For those looking to pursue a career in law, personal injury might seem like an attractive thing to specialise in. You’ll be able to get justice for people who have suffered harm, and often there’s a human aspect to your day-to-day life that can make for a satisfying career. Better yet, the demand for personal injury lawyers is substantial, which means that it can make for a lucrative career, too.
If you’re going to make a success of it in this profession, then there are a few skills you’ll need to develop. If you’ve already got them, then you might find that your progress is made much easier. Let’s assess some of those skills.
Research and writing
It should probably go without saying that lawyers should be literate. The job, when it comes down to it, centres around making arguments and interpreting the law as it’s written and practiced. Injury lawyers will need to be able to research and analyse relevant case law and compose letters and other written documents. As such, the better you are at writing, the better you’ll tend to fare in this profession.
Strong analytical skills
As a personal injury lawyer, you’ll need to be able to not only read and understand the law but apply it to the case at hand. Since a majority of personal injury lawyers proceed on a no-win, no-fee basis, your analysis of your chances of success might have a significant impact on your profitability for your firm.

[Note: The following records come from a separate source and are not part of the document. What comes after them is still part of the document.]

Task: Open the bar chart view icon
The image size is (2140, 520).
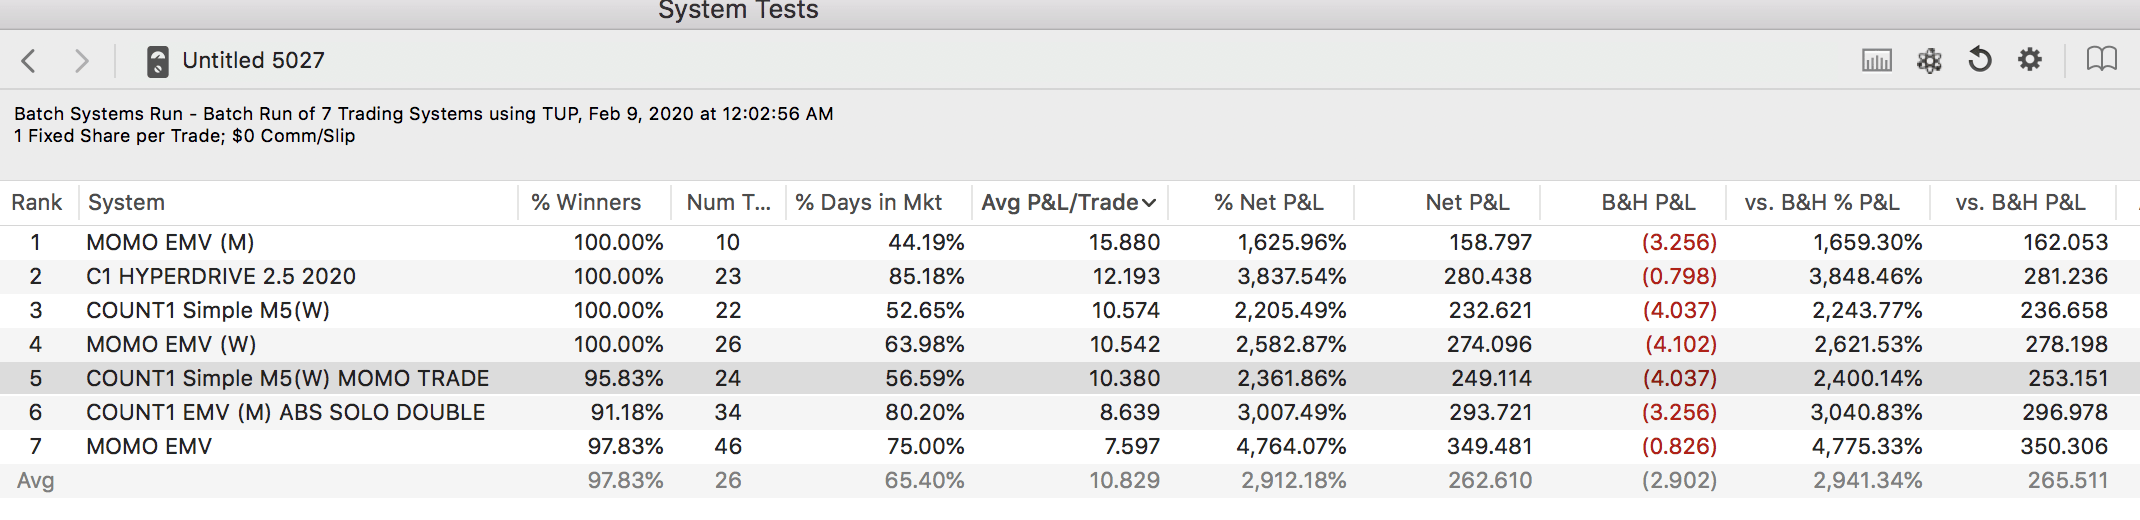Action: pyautogui.click(x=1876, y=60)
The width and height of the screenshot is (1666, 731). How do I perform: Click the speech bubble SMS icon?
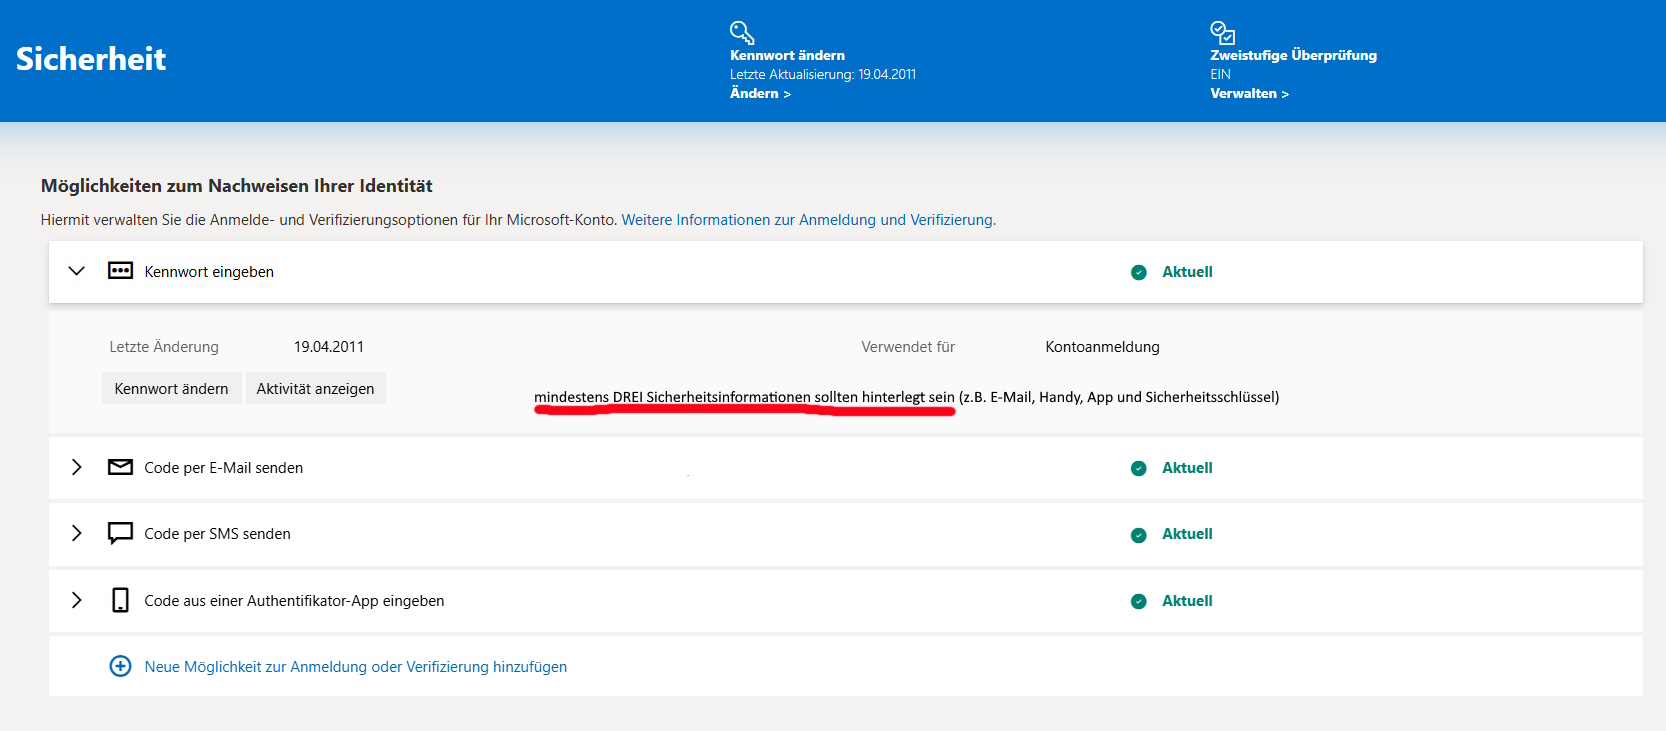(120, 533)
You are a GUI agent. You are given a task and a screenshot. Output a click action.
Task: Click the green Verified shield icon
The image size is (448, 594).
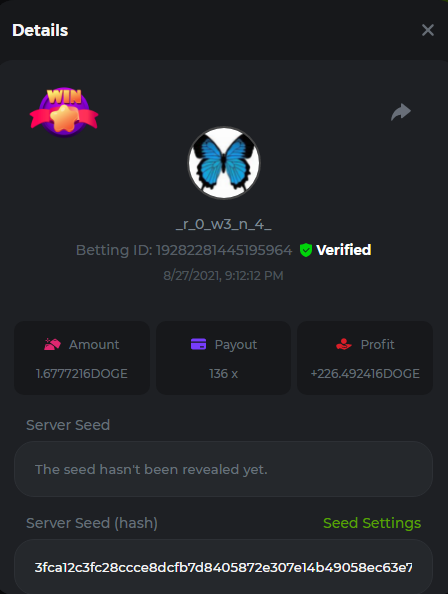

Being able to get a message across is essential in this field. You’ll need to communicate the facts of the case to your clients, often in non-technical language that a layperson can understand. And you’ll also need to be able to make verbal arguments to other members of the profession, with reference to technical aspects of the case. Some degree of rhetorical flair, and ability to chat informally, will often be advantageous.
Once you’ve formed an agreement with your client, you’ll need to look into the facts of the case. Often, once you’ve conducted the investigative work to a high standard, everything else follows logically. If you’ve neglected the investigative stuff, or performed it poorly, then you’ll face an uphill struggle.
Lawyers benefit from all the same organisational skills that are so helpful in other walks of life. You’ll need to be able to meet deadlines, keep track of your paperwork, and keep your office (and your person) looking neat and presentable.